*Problem statement*:
Revise the items below by changing each "Screen dimensions" to "Screen size" and keeping all other text the same. Leave the pictures out of your answer.

*Listing*:
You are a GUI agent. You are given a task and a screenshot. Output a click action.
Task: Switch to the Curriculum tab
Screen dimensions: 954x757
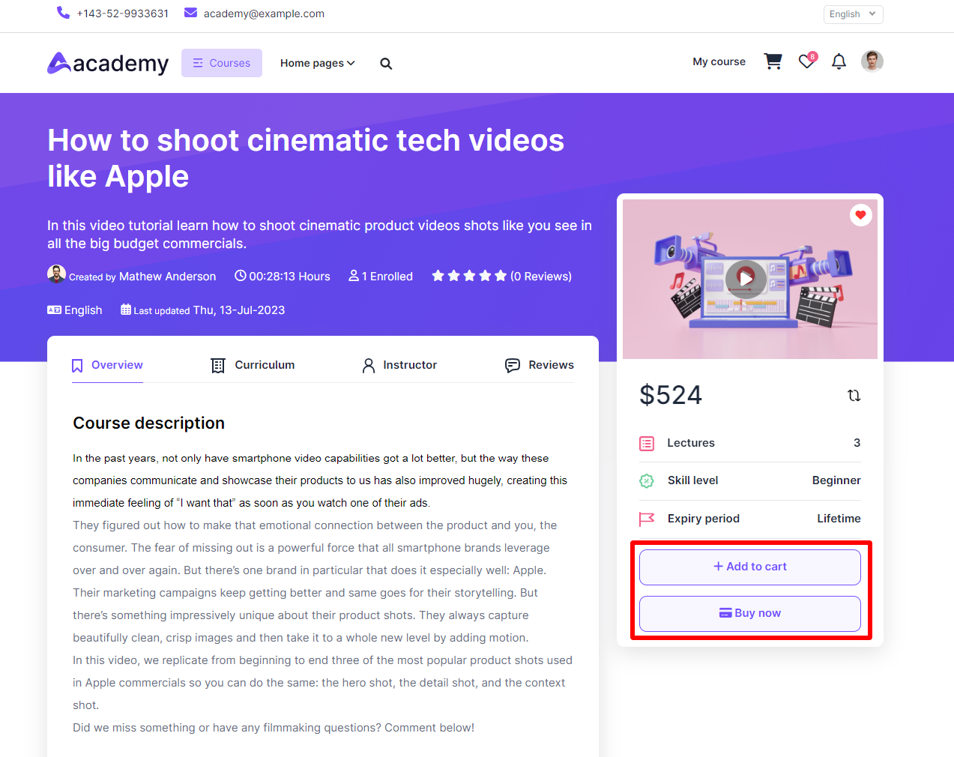pos(253,365)
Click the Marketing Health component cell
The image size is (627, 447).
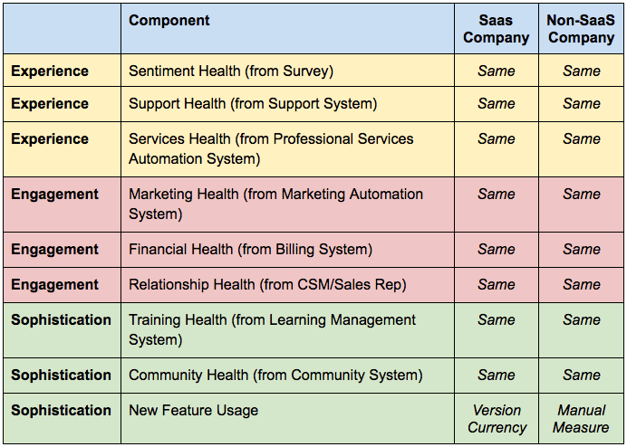[275, 204]
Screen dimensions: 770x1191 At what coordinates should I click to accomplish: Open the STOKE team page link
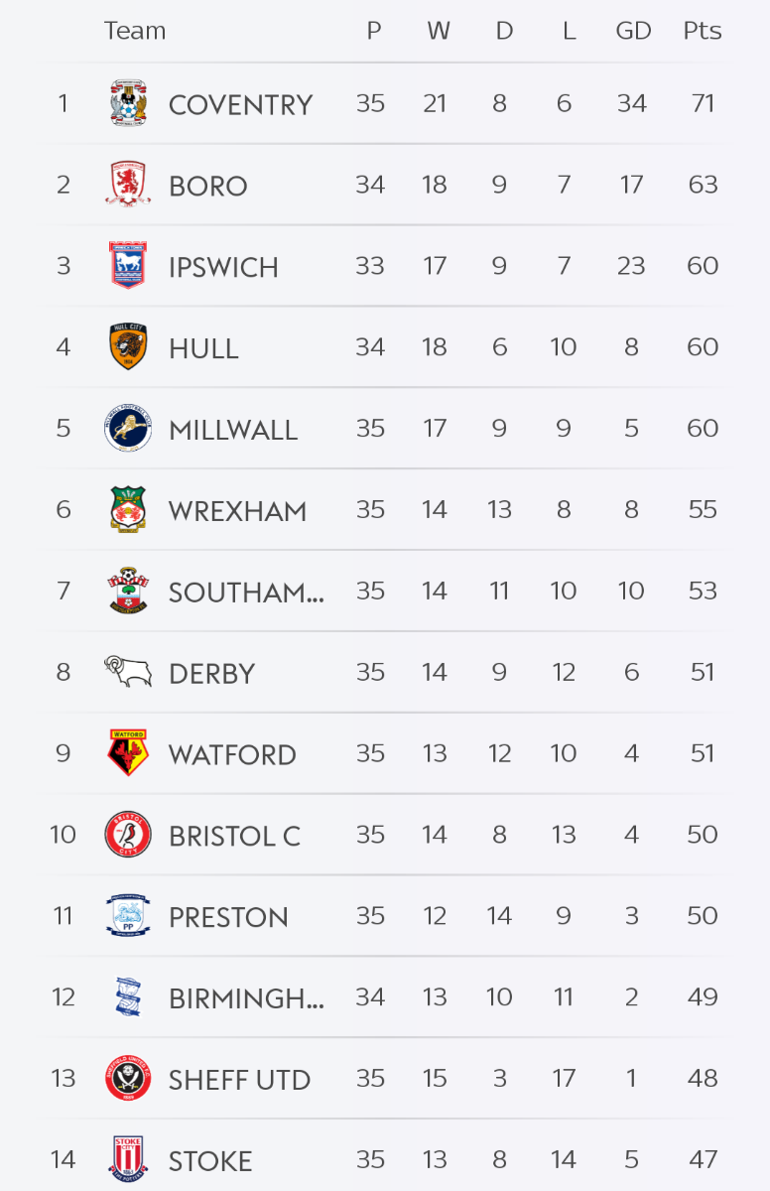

*Full output*:
You are a GUI agent. You are given a task and a screenshot. Output a click action.
Task: Switch to the Curriculum tab
Screen size: 954x757
pos(253,365)
Click the Marketing Health component cell
The image size is (627, 447).
[275, 204]
Screen size: 770x1191 At what coordinates should I click to accomplish: Open the STOKE team page link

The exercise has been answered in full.